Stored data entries
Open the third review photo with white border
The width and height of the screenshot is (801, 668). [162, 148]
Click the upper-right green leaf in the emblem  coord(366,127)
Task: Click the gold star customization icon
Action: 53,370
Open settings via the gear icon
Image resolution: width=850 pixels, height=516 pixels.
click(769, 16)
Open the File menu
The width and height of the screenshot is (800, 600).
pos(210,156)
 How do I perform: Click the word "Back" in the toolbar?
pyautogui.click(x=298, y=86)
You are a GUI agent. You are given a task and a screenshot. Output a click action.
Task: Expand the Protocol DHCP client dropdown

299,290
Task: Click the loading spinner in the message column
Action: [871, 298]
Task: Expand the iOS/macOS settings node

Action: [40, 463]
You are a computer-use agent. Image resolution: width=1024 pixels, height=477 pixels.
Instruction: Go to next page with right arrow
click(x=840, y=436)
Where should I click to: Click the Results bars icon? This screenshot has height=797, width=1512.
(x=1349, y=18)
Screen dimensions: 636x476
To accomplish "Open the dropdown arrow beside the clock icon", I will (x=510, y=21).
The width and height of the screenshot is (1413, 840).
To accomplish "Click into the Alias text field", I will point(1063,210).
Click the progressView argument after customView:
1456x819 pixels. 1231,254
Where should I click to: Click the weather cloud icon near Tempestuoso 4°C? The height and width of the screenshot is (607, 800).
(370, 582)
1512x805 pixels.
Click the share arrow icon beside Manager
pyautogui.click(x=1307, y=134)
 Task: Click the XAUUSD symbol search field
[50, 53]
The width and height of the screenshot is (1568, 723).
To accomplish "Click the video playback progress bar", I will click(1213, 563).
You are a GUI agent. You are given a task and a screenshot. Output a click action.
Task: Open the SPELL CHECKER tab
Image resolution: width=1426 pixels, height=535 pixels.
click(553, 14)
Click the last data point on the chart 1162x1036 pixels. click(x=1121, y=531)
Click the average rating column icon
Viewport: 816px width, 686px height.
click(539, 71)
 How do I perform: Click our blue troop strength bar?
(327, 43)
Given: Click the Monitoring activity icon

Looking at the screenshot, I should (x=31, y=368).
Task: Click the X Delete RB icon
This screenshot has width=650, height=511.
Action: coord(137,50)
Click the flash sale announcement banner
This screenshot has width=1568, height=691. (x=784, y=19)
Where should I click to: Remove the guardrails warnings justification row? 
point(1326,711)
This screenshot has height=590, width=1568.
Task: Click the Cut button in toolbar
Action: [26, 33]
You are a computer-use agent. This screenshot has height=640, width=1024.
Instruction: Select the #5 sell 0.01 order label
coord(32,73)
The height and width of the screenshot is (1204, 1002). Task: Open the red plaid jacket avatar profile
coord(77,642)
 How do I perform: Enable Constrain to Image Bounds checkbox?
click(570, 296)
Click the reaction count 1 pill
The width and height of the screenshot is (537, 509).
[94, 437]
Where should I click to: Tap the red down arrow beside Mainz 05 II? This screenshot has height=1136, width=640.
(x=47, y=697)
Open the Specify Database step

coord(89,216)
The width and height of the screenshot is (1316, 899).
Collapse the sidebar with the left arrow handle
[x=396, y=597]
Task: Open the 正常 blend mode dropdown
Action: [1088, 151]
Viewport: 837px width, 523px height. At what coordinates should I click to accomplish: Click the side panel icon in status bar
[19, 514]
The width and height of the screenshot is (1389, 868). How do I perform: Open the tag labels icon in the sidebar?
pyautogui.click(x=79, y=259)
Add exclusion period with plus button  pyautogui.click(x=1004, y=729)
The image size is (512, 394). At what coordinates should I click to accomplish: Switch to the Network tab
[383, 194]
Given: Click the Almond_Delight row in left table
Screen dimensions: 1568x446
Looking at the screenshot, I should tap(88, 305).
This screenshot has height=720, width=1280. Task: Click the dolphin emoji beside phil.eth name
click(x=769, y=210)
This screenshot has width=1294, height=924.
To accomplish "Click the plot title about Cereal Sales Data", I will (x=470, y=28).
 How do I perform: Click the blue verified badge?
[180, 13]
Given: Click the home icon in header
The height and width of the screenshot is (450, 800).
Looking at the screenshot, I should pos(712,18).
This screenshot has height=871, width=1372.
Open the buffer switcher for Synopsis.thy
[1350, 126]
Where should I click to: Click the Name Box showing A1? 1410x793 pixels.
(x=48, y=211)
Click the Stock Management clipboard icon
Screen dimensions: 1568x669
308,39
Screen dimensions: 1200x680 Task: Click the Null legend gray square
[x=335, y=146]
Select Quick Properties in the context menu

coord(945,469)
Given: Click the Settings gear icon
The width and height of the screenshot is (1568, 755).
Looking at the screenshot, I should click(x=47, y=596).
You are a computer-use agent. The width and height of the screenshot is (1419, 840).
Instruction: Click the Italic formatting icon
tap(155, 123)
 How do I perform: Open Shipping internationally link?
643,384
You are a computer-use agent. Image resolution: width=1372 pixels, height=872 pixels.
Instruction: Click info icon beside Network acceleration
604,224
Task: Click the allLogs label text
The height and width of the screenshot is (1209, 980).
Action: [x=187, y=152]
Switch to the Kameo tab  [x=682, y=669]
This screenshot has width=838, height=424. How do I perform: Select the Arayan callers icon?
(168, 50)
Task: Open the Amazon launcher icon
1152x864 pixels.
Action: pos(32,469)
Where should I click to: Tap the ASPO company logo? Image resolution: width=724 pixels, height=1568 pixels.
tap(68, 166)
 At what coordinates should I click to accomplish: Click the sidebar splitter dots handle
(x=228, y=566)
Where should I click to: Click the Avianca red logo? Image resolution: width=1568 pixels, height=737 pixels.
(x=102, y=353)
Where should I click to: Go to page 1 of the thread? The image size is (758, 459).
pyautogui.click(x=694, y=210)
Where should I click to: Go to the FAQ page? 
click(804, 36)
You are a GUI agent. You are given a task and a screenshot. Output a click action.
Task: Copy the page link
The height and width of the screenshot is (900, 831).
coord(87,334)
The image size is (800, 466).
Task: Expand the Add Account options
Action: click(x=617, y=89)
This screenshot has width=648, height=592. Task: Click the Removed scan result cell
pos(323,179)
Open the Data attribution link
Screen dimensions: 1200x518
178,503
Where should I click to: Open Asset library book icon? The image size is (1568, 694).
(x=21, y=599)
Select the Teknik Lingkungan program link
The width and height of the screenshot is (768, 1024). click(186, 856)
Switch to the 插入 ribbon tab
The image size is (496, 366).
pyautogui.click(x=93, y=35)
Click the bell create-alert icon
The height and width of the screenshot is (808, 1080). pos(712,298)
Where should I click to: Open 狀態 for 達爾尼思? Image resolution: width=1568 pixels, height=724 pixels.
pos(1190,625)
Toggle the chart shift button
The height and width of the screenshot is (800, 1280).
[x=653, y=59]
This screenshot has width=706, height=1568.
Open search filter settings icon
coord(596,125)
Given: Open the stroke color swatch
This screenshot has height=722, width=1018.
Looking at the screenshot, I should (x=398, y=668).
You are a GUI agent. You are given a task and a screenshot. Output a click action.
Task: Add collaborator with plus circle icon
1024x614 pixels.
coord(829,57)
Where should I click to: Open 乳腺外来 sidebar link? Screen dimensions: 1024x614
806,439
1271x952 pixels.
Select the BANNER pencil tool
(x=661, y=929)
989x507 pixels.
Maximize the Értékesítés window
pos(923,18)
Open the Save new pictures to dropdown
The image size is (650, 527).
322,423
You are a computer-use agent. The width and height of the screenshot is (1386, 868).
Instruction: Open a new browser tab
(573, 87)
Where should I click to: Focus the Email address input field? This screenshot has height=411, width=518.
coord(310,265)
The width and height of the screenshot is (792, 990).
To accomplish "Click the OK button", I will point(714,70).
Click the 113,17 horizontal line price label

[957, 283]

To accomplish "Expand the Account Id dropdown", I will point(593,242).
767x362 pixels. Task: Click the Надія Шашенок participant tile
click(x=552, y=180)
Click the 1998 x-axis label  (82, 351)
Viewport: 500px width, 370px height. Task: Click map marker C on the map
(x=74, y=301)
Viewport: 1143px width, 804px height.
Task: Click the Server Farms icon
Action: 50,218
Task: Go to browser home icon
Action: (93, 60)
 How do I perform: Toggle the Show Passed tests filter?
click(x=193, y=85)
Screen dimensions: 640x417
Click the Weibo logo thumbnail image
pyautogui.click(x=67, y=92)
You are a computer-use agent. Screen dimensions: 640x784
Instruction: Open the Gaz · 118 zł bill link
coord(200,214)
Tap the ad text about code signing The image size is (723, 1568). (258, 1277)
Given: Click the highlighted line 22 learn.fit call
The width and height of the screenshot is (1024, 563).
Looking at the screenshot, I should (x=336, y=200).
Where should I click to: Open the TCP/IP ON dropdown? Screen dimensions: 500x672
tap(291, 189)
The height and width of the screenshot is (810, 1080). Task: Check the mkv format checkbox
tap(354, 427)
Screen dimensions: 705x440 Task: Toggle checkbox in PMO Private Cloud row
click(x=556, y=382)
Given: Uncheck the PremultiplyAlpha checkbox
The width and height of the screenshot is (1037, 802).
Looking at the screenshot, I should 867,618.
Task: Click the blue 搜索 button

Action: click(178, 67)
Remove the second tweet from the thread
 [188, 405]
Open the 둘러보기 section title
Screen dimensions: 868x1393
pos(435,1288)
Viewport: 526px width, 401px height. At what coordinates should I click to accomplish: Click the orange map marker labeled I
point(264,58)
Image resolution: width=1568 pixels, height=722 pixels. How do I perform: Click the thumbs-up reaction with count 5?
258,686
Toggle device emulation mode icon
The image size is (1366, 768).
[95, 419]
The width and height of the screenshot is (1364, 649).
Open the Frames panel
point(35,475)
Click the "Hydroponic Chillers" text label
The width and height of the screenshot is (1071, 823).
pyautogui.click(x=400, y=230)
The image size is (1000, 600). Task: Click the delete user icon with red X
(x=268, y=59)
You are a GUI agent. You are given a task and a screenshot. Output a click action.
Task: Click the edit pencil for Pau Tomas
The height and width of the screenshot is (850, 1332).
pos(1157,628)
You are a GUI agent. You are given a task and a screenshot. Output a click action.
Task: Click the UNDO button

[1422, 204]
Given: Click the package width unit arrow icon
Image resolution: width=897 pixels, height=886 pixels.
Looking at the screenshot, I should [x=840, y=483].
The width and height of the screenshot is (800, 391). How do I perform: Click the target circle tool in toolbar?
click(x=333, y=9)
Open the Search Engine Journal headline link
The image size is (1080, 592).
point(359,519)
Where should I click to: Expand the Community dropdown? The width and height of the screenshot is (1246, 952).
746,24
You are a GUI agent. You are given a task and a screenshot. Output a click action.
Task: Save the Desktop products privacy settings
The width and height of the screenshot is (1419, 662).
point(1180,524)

Your goal: Only these are to be transcribed: the line with "The width and height of the screenshot is (1419, 662)." and every line after it through the last line of the entries, each exactly.

Written response:
The width and height of the screenshot is (1419, 662).
point(1180,524)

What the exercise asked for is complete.